Monday, June 8, 2020

Book Review : Dear Edward by Ann Napolitano


One summer morning, twelve-year-old Edward Adler, his beloved older brother, his parents, and 183 other passengers board a flight in Newark headed for Los Angeles. Among them are a Wall Street wunderkind, a young woman coming to terms with an unexpected pregnancy, an injured vet returning from Afghanistan, a septuagenarian business tycoon, and a free-spirited woman running away from her controlling husband. And then, tragically, the plane crashes. Edward is the sole survivor.

Edward's story captures the attention of the nation, but he struggles to find a place for himself in a world without his family. He continues to feel that a piece of him has been left in the sky, forever tied to the plane and all of his fellow passengers. But then he makes an unexpected discovery--one that will lead him to the answers of some of life's most profound questions: When you've lost everything, how do you find yourself? How do you discover your purpose? What does it mean not just to survive, but to truly live?

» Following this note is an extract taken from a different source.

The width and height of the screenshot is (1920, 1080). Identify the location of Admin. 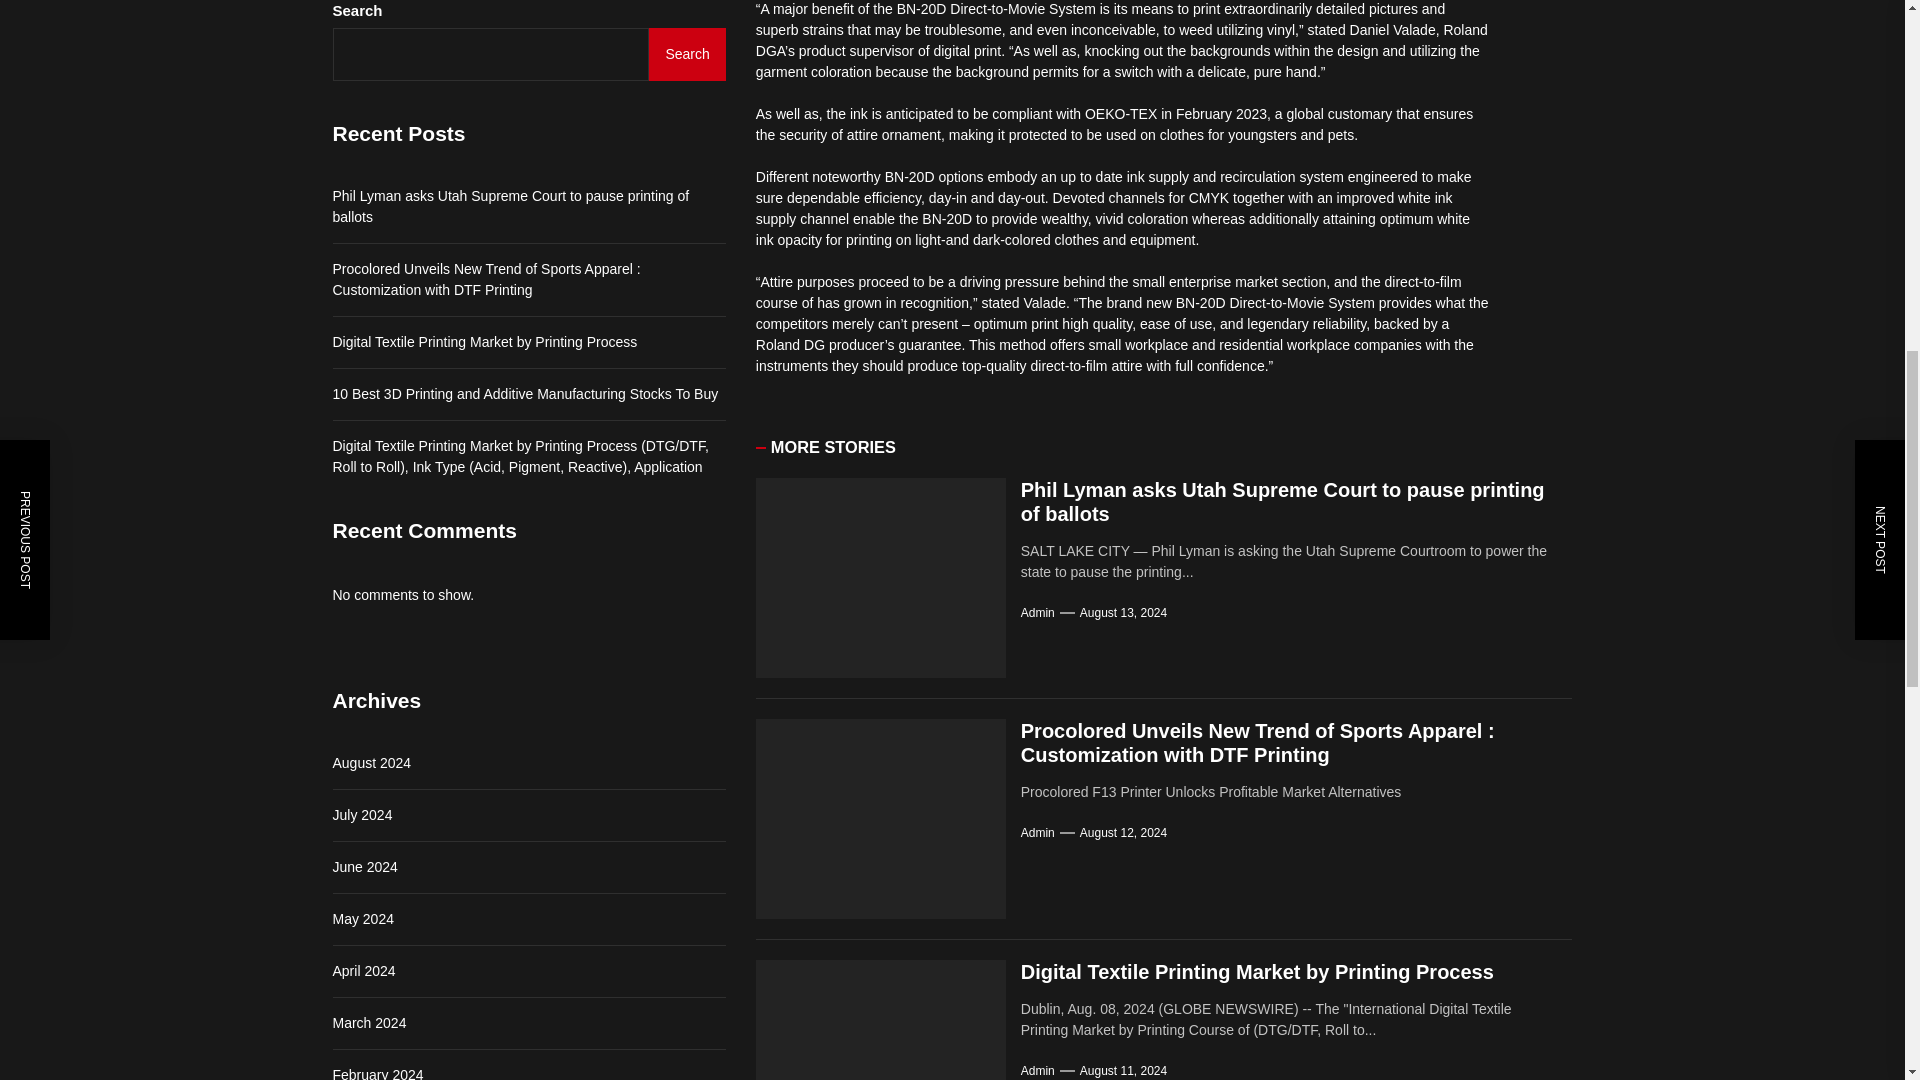
(1038, 612).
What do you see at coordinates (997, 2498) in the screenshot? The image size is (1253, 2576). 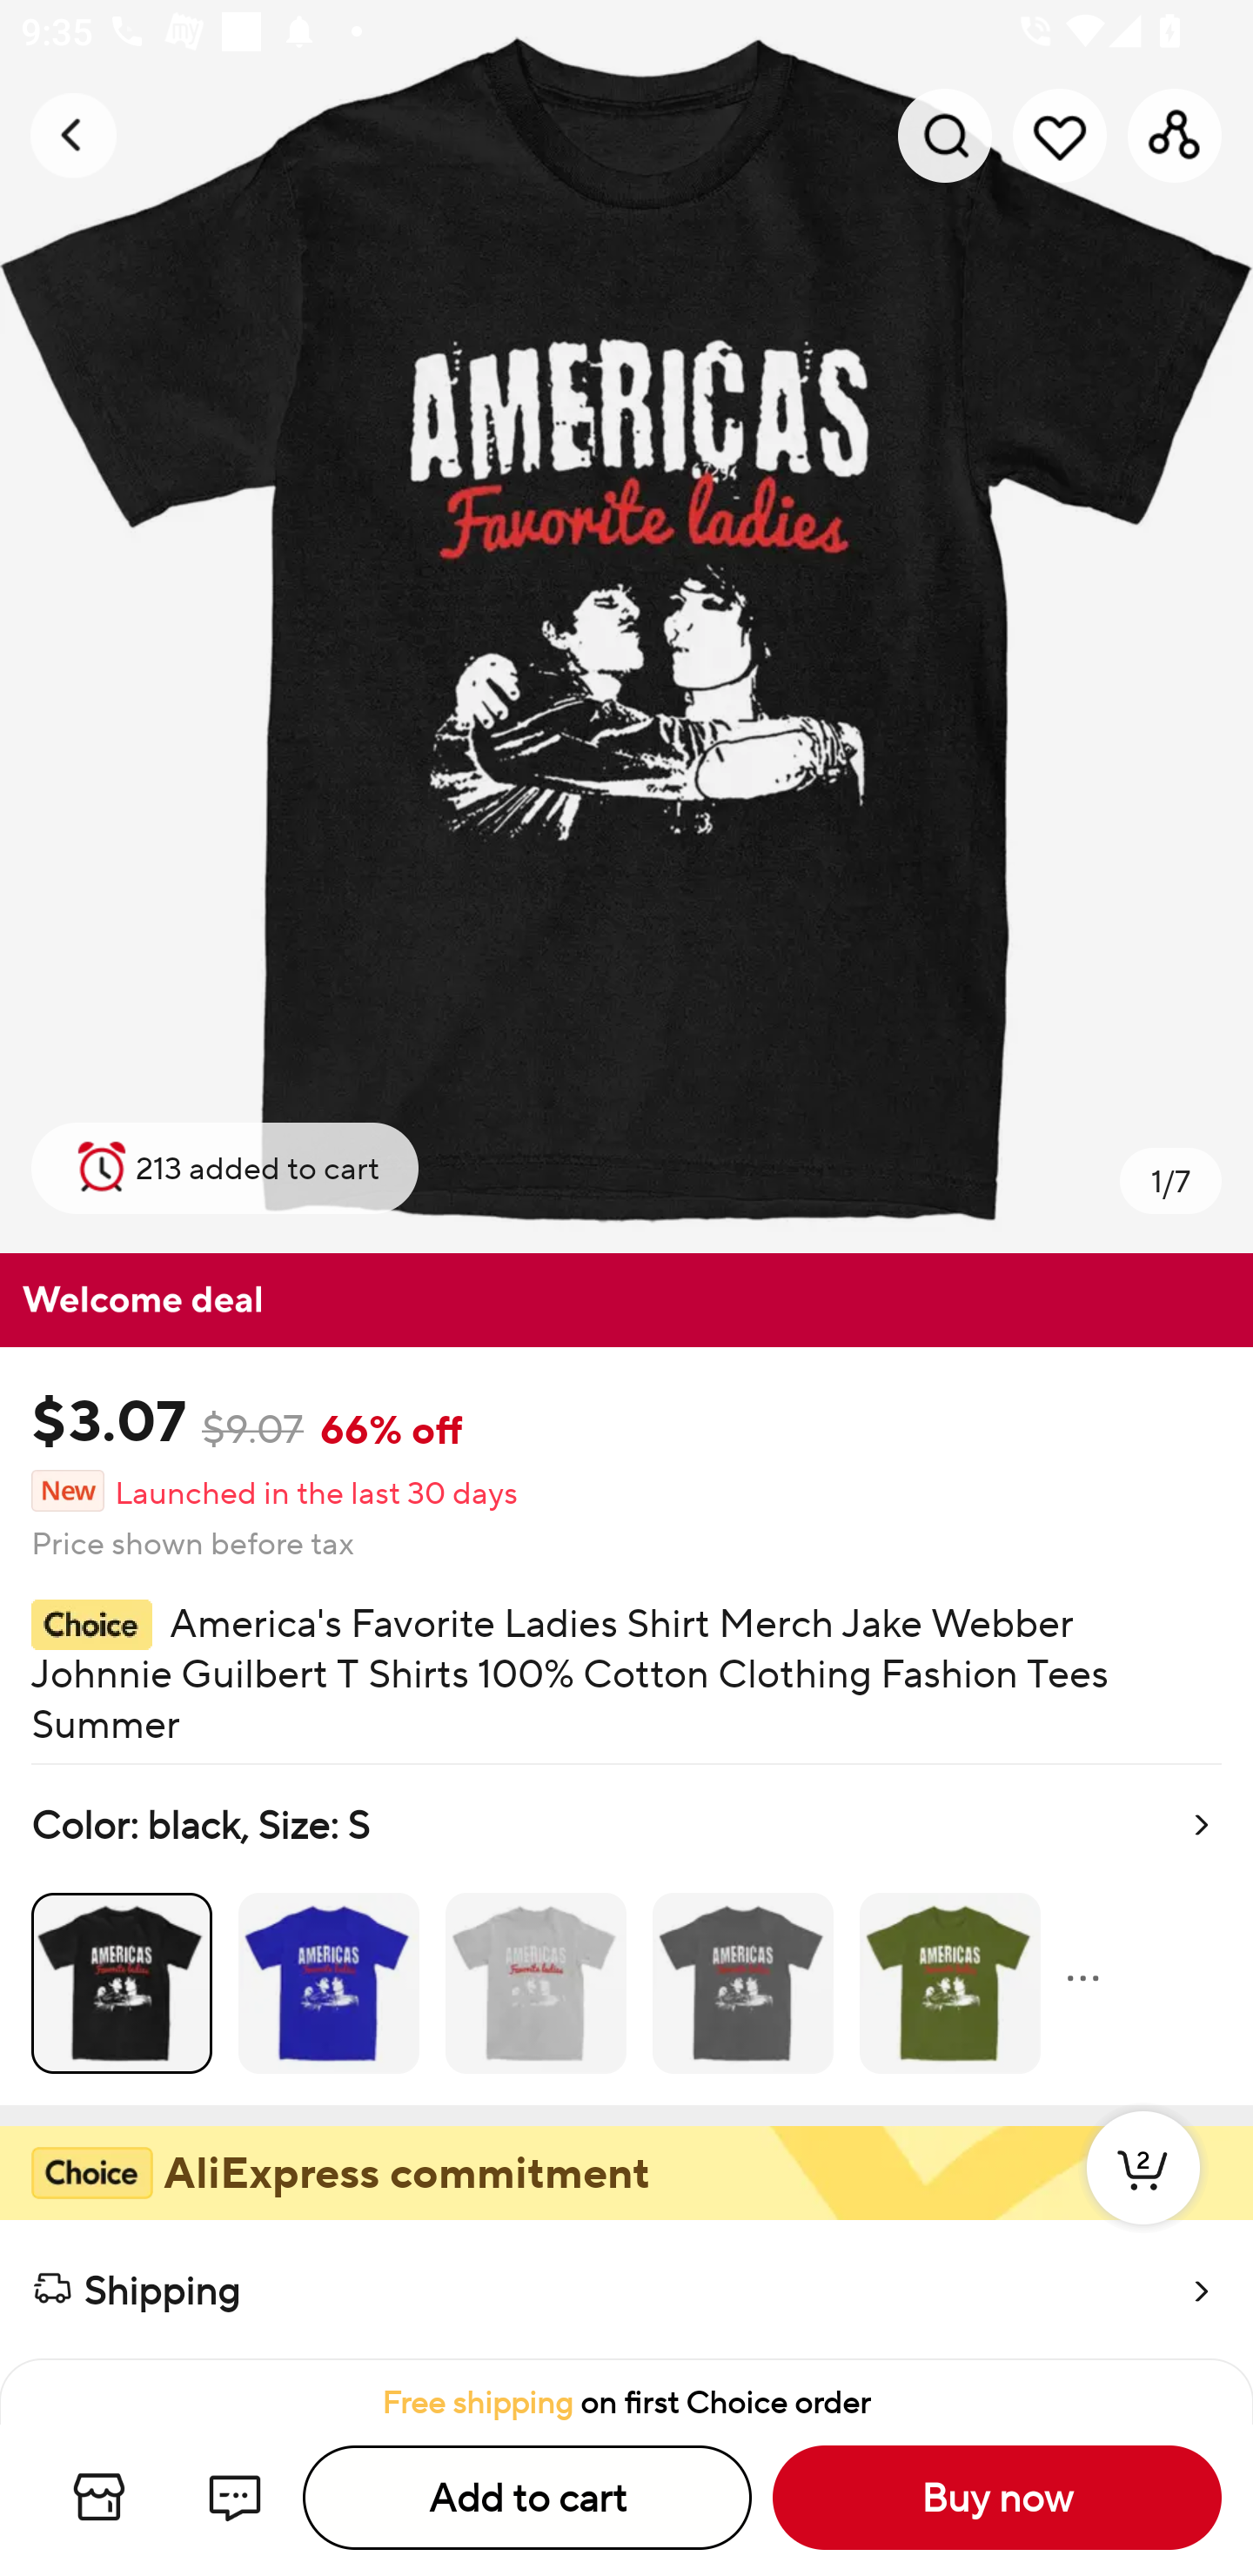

Edward is a young boy who is the only person to survive a plane crash that killed 191 other people on its way to Los Angeles, including all his family. The chapters in the book alternate between the time after the crash when he is living with his aunt and uncle and healing, along with the time on the plane before it crashes. You get to know several of the passengers and their backstories, some of which come into play later in the story, as well as the family that Edward loses.
His aunt and uncle take the traumatized child home after he spent time in the hospital healing physically, it is now their job to help him heal mentality, which proves not as easy. His aunt is overprotective with him, having been unable to have children of her own and his uncle becomes obsessed with the crash. Edward clings to next-door neighbor Shay, he ends up sneaking out and staying the nights at her home instead of his. She is a major force in his healing and beyond.
The book takes us through years of Edward’s healing both mentally and physically. It is a struggle he confronts slowly over the years, often shutting completely down. The author does a great job of making the reader feel much of the emotions that Edward is feeling, and also the emotions of the people who live with him on a daily basis, who struggle in their own way dealing with him.
The world that Ann Napolitano creates is both mesmerizing and intense and you find yourself being pulled into to easily while flipping pages to find out what happens next. I especially found this true of the chapters that dealt with the actual crash.
It is a meaningful read, one that shows growth and courage, which the reader at times needs to pull themselves out of all the emotions they will feel while reading.